Technical Validation

Evaluation of the genome assembly

The Hi-C heatmap exhibits the accuracy of genome assembly, with relatively independent Hi-C signals observed between the 18 pseudo-chromosomes (Fig. 1B). To evaluate the quality of the genome assembly, the completeness of the genome assembly was assessed using the conserved metazoan gene set “metazoan_odb10” from the Benchmarking Universal Single-Copy Orthologs (BUSCO) v4.054. The genome assembly was found to have a high level of completeness (94.2%). 74.2% were complete and single-copy, 20% complete and duplicated, 0.6% fragmented, and 5.2% were missing (Table 9). This demonstrates the remarkable completeness and conservation of gene content in giant clam genome assembly, achieving one of the best BUSCO scores observed among reported mollusks. Therefore, these results suggested that the quality of this genome assembly is high.

Table 9 Statistic of the Tridacna crocea assembly gene-space with the 978 BUSCO metazoa gene set.

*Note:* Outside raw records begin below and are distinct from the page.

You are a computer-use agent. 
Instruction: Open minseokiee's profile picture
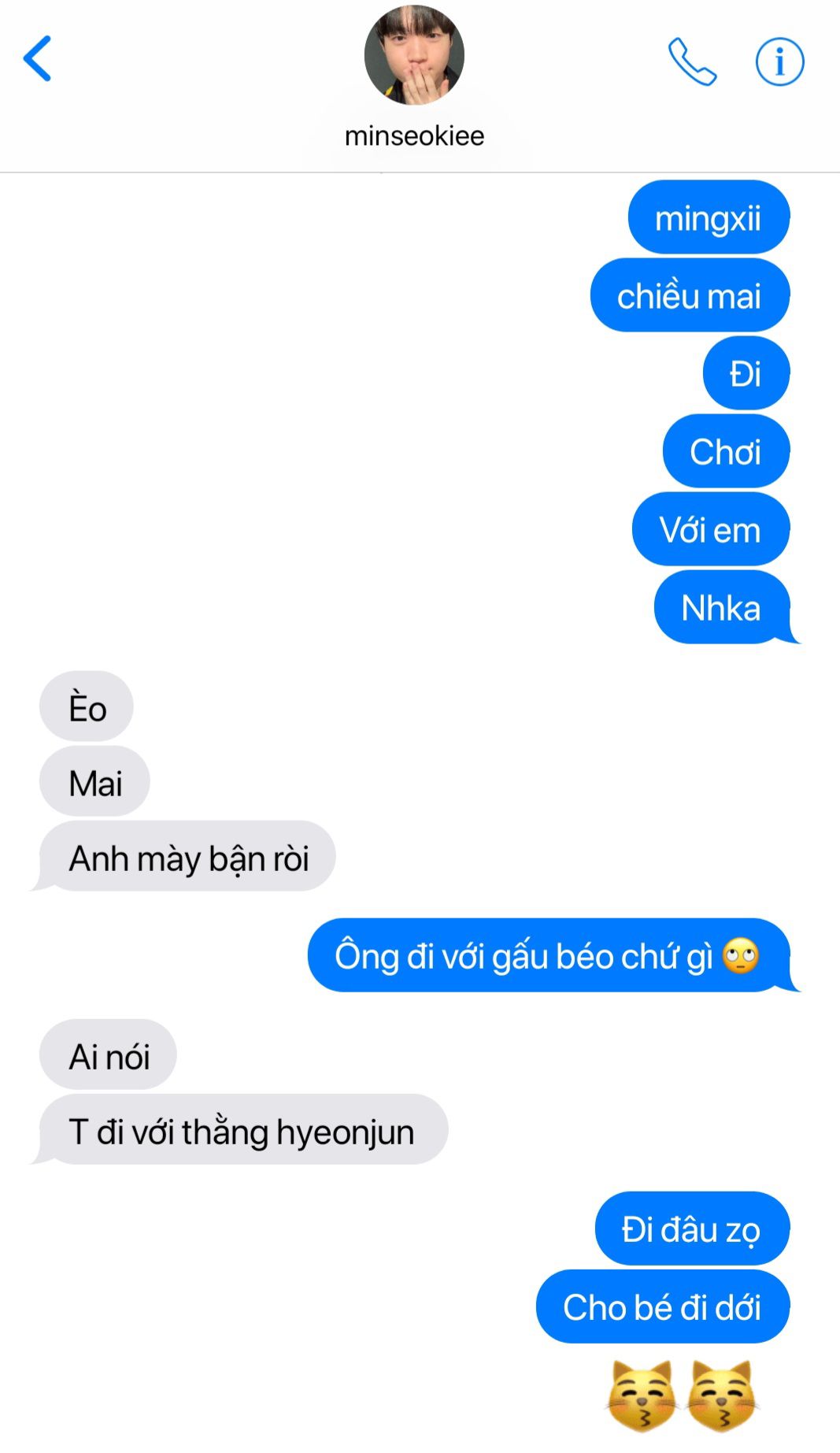pyautogui.click(x=414, y=55)
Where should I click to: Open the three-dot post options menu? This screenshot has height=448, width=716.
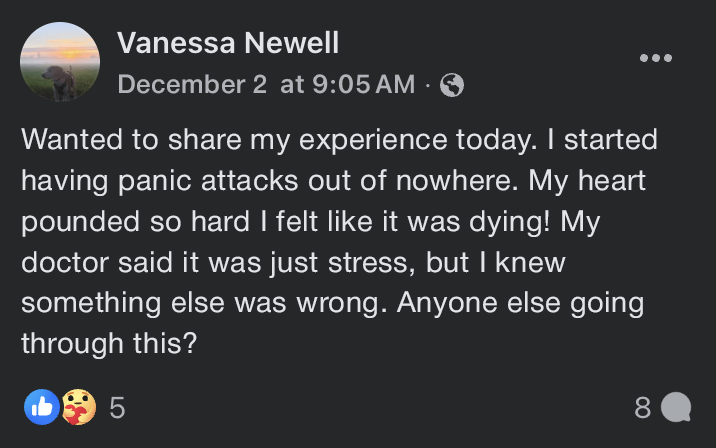click(x=655, y=57)
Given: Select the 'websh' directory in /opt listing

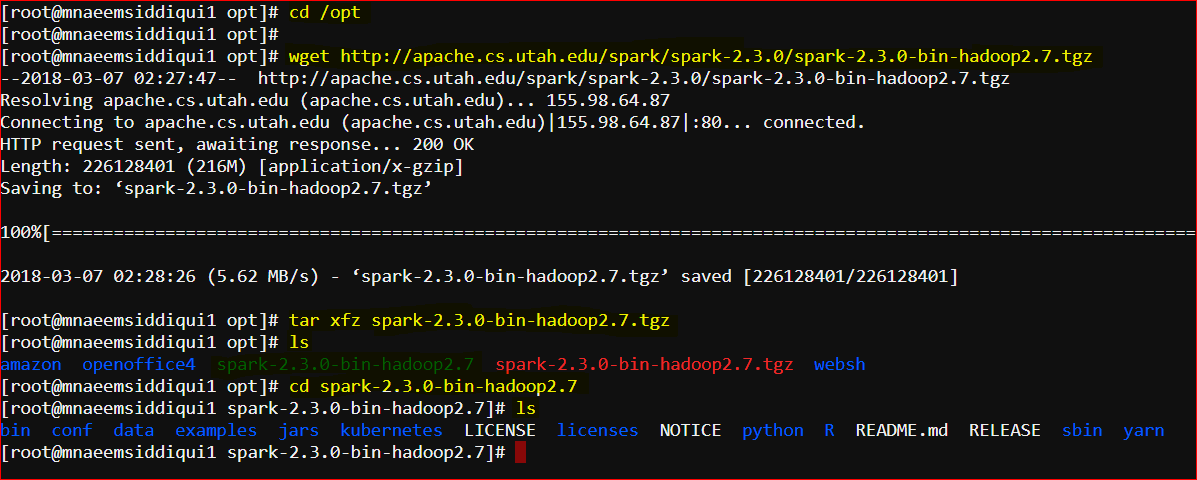Looking at the screenshot, I should pyautogui.click(x=840, y=364).
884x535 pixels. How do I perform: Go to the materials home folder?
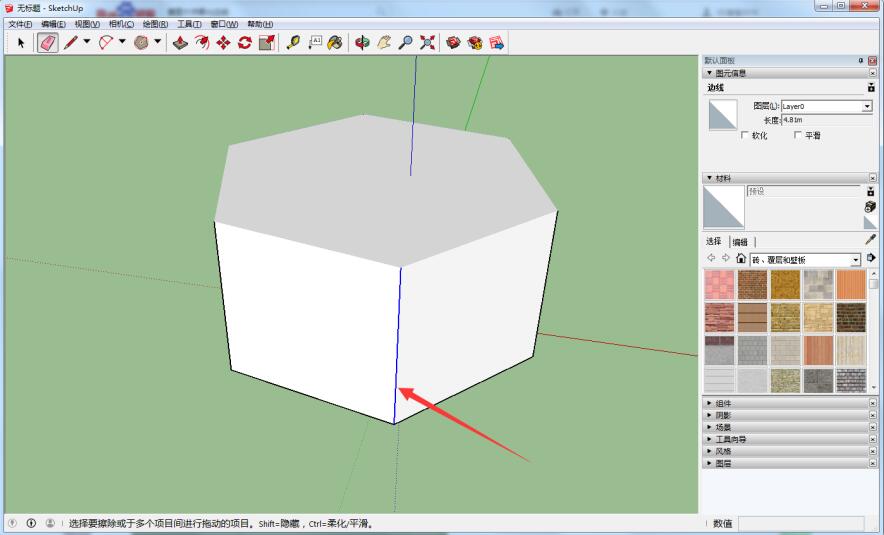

Genome annotation and phylogenetic analysis

By comparing with public databases including Gene Ontology, KOG, SwissProt, KEGG and NR, gene function information, motifs and domains of their proteins were assigned (Table 10). InterProScan program56 with default parameters was used to identify the GO terms and putative domains of genes. For other four databases, the EvidenceModeler-integrated protein sequences against the 4 public protein database were compared using BLASTp57 with an E value cutoff of 1e−05. Results from the five database searches were concatenated.

Table 10 Functional annotation of the predicted genes in the assembly of Tridacna crocea.

The maximum likelihood method was performed to reconstruct the phylogenetic tree according to47. The divergence time among the eleven animals were predicted by the MCMCtree program (version 4.4) of Phylogenetic Analysis of Maximum Likelihood (PAML) package48, with a correlated rates clock and JC69 nucleotide substitution model. The TimeTree database was used to predict the calibration times of divergence between Octopus bimaculoides and Crassostrea gigas (~554MYA)58.